Saturday, August 31, 2002

Professors Offer a Reality Check For Politicians
Leonard Wantchekon …could have done the standard review of past political advertisements or interviewed candidates, consultants and voters. But Professor Wantchekon, who teaches politics at New York University and is an expert in game theory, wanted a more scientific approach.

So he chose a novel but controversial approach: instead of observing an election, he participated in one.

Born and reared in Benin, Professor Wantchekon decided to use the 2001 presidential primary in his small West African home country as his case study. As a younger man, he had helped found the Democratic Front of Benin, in the early 1980's the only opposition group to military rule in that country, and in 1988immigrated to Canada as a political refugee. With his previous political ties, he was able to convince Benin's four primary candidates to allow him and his researchers to write and disseminate campaign messages for each of them and then test them on villagers.

Working hand in hand with the two opposition and two pro-government parties, Professor Wantchekon and his team created two types of messages. One used specific promises — to build schools, clinics and roads in a particular village, for example; the other invoked a much broader appeal to improve the nation's general welfare. The team enlisted tribal leaders, soccer stars, popular musicians and local officials to help deliver their messages. From December 2000 to the primary in March 2001, they campaigned in about 20 villages, each with some 700 inhabitants. Each village was randomly assigned to receive either the specific promise or the broad appeal. Some 4.1 million voters in other villages who received the candidates' regular campaign messages, and not ones prepared for the experiment, served as a control group.

The research, known as a field experiment, was unusual, Professor Wantchekon said, because "it involved real candidates in real elections."

But intervening in real elections creates problems, say some political scientists, who argue that potentially tampering with election results is unethical, as is having people unknowingly participate in an experiment.

"There are some major ethical concerns with field experiments in that they can affect election results and bring up important considerations of informed consent," said Rebecca B. Morton, who also teaches politics at New York University.

Professor Wantchekon, who still counts himself among the pro-democracy advocates in Benin, said such concerns were overblown. Villages were carefully screened to help ensure that the experiment would not influence the results, he said. Only villages where the votes were not close in the previous election were selected. (As it turned out, the incumbent, Mathieu Kérékou, a Marxist former military ruler, won). Professor Wantchekon also argued that it was perfectly reasonable not to inform villagers that they were participating in his experiment because doing so would have skewed the study's results. In the end, he emphasized, it would be the villagers who might eventually benefit from his findings.
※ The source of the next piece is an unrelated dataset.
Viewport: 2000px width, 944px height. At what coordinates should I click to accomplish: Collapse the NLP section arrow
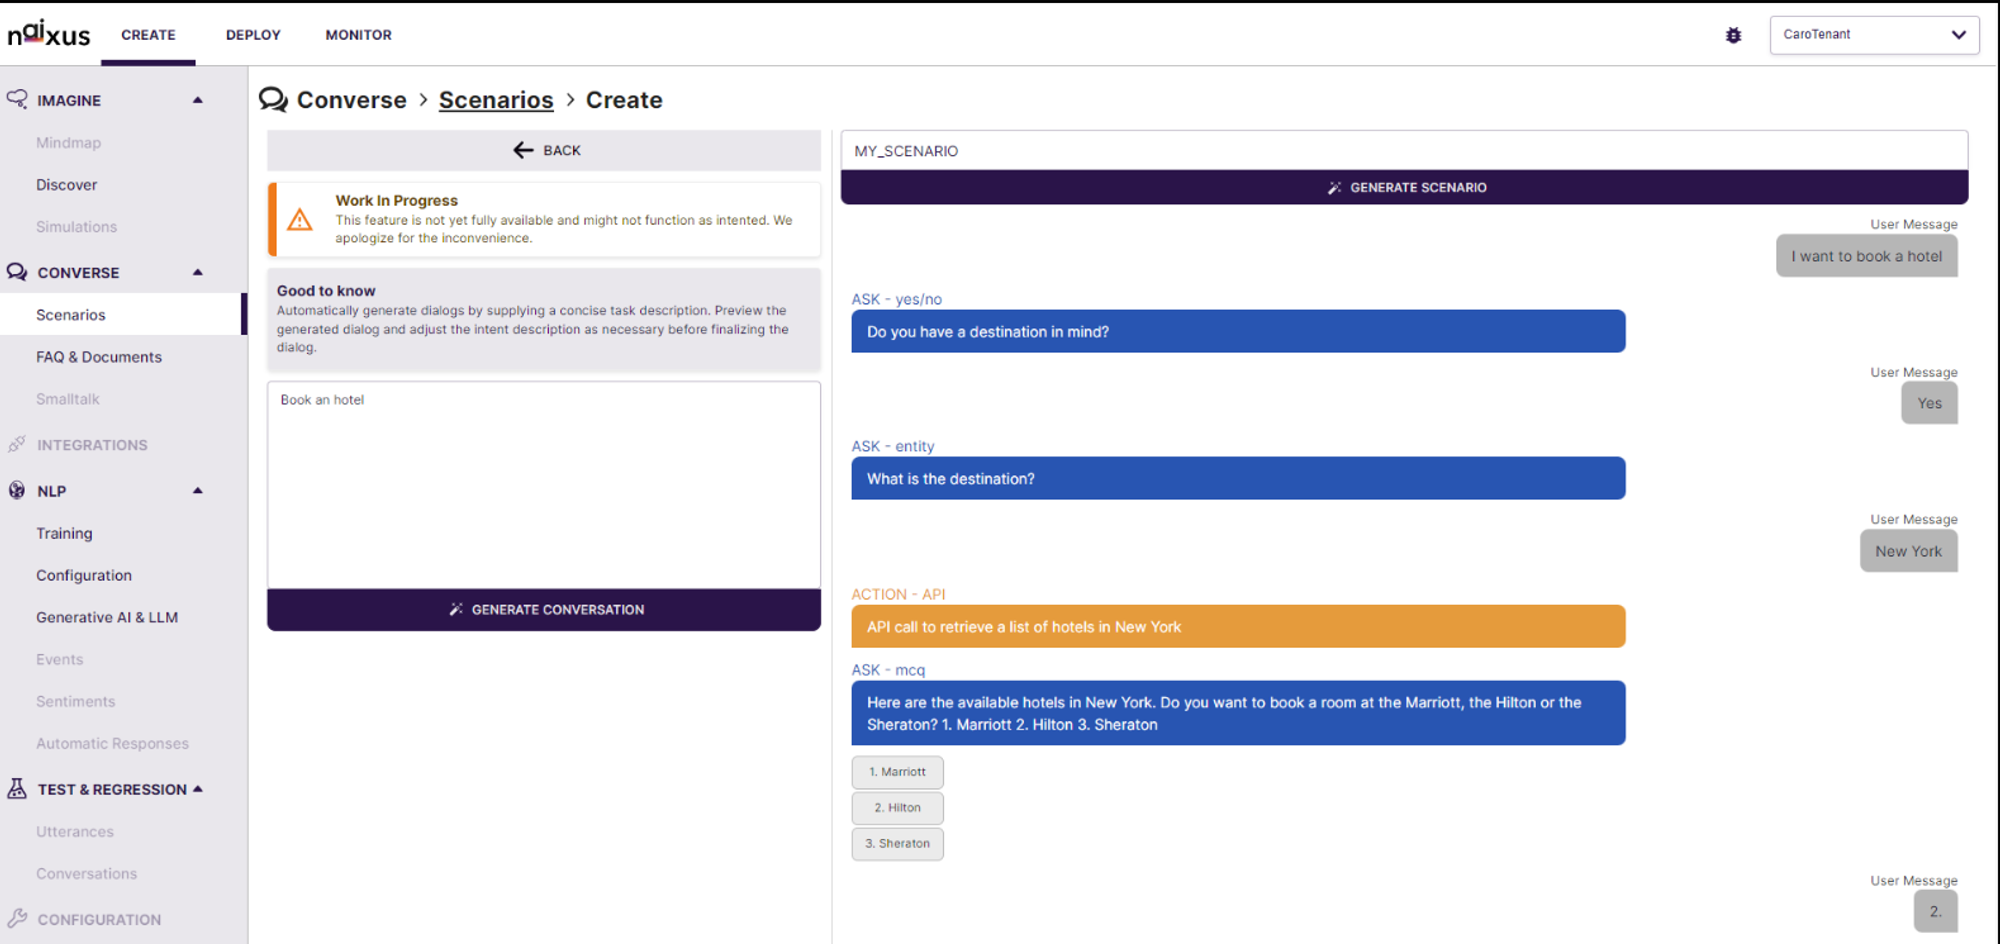tap(198, 490)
Professor Wantchekon said his results, which are under peer review, showed that specific promises worked well for incumbents, but not for challengers or underdogs, who won more votes when they used broad appeals. Women also preferred broad appeals. The findings, he added, could sharpen the political debate: "There are clear benefits to voters from this experiment." Candidates courting women, he said, might be motivated to work for more lasting changes in children's health care and education.

To Professor Wantchekon and other proponents of field experiments, that method has a scientific rigor that is lacking in other types of political analysis. It is well accepted in medical research, for example: when scientists test new medical treatments, they compare a new drug to an existing one or to a placebo by testing it on people who are randomly chosen and who do not know which drug they are getting. Random selection gives researchers confidence that any difference in results between the two groups is due to the treatment. Similarly, field experiments, supporters say, promise to shed light on important political questions, from why people vote to what makes for successful welfare reform

There are huge questions that field experimentation cannot answer, for obvious ethical and logistical reasons. For example, what conditions make for a successful coup d'état and what causes genocide? And while scholars might find it useful to identify the reason people don't bother to vote, most would consider it unethical to stage an experiment that kept voters away from the polls.

Kathleen McGraw, who teaches political science at Ohio State University, said that while field experiments provided more rigorous findings that could be used to improve democracy, the ethics of a particular experiment must be considered on a case-by-case basis. "It all comes down," she said, "to whether in specific experiments, the potential benefits outweigh the potential harm" to participants.

One place likely to feel the impact of field experiments, if they become more widely used, is the multimillion-dollar political-consulting industry, which thrives on creating campaign messages of unproven and untested value, said Professor Arterton of George Washington University. "It's an industry that is very skilled at talking about the factors that produce a result," he said, "but it's not very effective. Field experiments could make some political consulting firms out there very uncomfortable."